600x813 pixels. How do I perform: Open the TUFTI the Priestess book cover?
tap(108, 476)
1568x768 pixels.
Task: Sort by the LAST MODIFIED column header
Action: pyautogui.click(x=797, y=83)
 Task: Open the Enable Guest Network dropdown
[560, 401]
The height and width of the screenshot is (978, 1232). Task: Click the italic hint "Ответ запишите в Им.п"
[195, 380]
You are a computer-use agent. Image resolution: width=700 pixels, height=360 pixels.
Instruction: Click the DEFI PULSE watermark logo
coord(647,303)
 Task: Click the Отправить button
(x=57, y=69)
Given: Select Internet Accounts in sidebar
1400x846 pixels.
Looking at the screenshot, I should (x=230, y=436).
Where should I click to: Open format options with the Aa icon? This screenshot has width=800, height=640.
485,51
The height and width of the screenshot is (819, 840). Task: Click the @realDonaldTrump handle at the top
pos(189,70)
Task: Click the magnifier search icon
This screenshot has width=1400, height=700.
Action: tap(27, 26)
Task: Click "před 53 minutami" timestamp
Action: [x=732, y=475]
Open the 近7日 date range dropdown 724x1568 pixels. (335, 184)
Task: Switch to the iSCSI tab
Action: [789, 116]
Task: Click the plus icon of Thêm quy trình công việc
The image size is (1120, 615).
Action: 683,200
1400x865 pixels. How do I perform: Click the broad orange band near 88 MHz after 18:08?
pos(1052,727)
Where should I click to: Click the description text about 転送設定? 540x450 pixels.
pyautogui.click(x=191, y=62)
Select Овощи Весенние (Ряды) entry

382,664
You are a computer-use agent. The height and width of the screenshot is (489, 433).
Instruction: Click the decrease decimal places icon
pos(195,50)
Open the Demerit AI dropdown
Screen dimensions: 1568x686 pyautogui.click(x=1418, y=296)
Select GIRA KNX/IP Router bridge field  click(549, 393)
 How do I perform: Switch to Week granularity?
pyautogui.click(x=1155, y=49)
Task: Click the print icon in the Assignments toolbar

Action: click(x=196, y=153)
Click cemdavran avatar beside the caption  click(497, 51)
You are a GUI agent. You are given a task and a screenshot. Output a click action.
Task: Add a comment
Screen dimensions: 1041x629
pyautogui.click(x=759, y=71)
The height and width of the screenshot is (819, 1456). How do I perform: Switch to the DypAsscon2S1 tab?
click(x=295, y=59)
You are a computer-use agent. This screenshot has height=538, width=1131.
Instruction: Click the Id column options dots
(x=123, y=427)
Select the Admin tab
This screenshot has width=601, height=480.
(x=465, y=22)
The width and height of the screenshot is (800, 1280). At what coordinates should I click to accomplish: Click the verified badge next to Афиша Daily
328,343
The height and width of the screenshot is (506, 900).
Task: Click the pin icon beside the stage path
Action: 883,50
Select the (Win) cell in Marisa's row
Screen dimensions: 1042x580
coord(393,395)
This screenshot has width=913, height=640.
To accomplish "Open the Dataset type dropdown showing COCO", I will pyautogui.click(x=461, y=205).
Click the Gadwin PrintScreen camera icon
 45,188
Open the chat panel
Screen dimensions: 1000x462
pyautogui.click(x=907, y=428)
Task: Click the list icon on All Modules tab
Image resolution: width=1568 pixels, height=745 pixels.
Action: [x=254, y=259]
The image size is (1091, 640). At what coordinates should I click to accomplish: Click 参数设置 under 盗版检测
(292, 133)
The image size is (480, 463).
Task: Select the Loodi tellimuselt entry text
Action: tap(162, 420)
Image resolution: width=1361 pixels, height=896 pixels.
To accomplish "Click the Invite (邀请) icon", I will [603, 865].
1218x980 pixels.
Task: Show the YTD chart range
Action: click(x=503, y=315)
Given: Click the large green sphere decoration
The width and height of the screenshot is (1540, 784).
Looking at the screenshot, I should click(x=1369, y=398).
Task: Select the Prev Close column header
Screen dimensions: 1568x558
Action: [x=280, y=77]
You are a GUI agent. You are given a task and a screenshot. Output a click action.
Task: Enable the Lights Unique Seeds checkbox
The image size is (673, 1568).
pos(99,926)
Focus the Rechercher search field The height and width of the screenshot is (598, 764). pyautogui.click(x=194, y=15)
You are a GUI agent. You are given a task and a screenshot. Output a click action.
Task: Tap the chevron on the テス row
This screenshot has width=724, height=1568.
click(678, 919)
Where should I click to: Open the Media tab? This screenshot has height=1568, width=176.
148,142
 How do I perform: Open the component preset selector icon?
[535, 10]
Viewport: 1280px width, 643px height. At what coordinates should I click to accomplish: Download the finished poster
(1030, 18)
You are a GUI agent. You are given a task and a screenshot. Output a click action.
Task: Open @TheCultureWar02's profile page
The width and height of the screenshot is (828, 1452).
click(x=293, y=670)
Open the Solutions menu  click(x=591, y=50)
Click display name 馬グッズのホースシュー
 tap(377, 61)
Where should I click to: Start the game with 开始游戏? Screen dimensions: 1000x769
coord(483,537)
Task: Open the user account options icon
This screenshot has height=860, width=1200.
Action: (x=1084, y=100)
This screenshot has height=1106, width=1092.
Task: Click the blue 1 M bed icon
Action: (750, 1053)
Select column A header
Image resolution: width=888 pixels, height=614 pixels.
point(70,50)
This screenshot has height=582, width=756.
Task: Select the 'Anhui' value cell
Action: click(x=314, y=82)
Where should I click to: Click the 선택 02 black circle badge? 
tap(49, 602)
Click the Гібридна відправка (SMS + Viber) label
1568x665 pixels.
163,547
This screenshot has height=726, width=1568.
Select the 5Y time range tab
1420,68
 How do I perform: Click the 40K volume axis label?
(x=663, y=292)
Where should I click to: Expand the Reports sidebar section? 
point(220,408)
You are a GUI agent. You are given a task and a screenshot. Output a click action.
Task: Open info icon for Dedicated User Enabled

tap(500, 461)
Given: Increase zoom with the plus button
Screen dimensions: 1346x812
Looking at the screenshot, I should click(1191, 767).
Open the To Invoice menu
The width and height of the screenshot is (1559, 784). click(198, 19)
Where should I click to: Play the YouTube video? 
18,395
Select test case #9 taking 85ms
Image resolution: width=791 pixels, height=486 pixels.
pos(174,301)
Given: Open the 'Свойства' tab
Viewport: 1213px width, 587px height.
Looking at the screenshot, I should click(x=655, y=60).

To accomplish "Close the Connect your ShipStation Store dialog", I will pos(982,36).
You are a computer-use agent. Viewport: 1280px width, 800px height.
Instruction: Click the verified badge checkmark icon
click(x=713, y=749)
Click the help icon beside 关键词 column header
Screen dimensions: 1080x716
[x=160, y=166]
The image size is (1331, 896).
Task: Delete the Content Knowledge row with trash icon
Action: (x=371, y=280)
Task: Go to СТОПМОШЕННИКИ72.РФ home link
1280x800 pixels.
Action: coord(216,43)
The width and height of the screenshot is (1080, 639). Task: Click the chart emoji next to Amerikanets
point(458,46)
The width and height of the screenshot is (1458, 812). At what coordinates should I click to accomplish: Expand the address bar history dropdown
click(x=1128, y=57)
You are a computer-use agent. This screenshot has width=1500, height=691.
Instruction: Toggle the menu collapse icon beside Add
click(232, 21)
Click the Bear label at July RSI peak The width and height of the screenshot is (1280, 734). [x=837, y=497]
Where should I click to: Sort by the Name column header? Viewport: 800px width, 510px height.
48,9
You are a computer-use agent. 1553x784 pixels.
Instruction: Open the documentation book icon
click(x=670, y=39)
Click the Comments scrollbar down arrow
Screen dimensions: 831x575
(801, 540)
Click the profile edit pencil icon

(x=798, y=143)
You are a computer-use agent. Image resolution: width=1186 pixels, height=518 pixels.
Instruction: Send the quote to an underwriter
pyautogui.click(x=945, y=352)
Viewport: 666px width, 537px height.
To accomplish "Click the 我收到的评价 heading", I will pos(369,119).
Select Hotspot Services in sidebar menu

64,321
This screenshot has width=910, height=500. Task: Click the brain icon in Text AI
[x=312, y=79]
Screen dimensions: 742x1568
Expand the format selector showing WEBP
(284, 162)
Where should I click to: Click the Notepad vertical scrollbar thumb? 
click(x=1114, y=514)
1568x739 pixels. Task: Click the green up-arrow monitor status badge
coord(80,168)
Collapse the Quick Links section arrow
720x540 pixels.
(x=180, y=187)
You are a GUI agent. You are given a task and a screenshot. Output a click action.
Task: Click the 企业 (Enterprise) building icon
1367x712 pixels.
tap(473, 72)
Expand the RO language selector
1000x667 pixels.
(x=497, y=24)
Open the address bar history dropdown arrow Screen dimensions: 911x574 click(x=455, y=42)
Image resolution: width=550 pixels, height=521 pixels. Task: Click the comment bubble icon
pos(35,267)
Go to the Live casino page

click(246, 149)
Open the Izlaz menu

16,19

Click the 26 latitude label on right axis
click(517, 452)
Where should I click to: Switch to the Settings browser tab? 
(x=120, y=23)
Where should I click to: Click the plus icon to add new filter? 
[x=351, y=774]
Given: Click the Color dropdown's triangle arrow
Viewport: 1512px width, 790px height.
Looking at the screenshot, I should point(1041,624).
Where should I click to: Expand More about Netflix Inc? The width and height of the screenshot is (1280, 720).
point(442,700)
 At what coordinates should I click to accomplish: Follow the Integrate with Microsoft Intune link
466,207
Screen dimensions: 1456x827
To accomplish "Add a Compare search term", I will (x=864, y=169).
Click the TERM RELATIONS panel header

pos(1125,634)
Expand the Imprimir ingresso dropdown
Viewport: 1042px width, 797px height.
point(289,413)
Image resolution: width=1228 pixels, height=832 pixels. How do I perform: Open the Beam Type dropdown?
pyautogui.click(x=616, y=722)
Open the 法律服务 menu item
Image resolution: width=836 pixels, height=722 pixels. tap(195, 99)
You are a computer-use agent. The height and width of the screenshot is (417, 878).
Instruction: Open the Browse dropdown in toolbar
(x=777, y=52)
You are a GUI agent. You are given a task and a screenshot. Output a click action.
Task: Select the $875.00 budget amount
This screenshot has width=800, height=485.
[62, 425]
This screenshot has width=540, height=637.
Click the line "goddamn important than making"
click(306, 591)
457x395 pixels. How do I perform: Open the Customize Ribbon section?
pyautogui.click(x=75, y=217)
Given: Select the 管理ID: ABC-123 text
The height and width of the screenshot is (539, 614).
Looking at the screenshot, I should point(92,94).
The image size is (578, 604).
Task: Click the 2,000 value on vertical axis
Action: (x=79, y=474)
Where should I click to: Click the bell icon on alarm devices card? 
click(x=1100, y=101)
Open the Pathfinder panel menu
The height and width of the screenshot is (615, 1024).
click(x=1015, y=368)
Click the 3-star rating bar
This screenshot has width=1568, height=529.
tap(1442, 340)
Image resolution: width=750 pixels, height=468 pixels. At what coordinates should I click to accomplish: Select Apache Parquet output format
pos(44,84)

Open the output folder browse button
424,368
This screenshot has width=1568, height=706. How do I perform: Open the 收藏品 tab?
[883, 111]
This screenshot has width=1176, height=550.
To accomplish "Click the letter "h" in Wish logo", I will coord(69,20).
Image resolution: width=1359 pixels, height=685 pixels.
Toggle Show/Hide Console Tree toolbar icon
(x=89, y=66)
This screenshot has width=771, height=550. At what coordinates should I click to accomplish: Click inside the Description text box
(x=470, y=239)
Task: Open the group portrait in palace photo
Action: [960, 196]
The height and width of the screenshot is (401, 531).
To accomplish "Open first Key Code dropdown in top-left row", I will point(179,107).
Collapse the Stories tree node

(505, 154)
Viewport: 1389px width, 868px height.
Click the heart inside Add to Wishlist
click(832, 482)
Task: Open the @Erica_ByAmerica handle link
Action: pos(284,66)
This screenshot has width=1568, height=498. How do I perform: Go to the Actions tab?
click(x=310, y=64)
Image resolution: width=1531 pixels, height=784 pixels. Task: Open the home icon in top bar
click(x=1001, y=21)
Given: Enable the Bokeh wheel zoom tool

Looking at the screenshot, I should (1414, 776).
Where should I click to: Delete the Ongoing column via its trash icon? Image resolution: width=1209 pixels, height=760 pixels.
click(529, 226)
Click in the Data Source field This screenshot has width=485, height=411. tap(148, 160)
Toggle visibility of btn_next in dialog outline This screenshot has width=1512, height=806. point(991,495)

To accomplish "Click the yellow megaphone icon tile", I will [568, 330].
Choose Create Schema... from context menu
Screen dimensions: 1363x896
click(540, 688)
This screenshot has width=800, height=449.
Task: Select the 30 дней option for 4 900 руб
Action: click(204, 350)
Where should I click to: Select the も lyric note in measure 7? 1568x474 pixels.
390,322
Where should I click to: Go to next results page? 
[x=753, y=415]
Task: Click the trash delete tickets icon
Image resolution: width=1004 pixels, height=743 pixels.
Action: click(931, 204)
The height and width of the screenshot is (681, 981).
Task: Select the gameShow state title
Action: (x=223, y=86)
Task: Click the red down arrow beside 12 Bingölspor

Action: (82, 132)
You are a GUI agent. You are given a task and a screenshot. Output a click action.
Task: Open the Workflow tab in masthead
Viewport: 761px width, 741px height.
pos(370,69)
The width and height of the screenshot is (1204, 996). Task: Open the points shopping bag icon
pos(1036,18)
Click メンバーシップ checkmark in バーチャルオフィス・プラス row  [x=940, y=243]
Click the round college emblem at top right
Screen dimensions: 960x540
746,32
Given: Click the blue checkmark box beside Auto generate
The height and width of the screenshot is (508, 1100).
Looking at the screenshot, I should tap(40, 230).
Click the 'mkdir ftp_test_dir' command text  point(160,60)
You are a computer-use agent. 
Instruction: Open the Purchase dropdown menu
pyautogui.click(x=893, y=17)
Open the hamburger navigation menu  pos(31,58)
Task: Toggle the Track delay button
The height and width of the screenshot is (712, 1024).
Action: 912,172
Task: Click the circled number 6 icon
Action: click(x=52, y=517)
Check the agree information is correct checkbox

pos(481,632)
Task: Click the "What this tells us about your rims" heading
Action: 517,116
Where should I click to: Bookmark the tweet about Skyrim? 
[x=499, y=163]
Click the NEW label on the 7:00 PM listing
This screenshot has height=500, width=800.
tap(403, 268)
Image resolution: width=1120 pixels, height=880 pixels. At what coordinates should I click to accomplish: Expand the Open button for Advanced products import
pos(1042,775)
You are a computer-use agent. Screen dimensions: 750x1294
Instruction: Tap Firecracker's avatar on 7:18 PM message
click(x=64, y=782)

## Directions for this task:
Gather each line of the listing containing the word "Close" and show it.

## Result for this task:
Task: Select the Prev Close column header
To accomplish "Close the Connect your ShipStation Store dialog", I will pos(982,36).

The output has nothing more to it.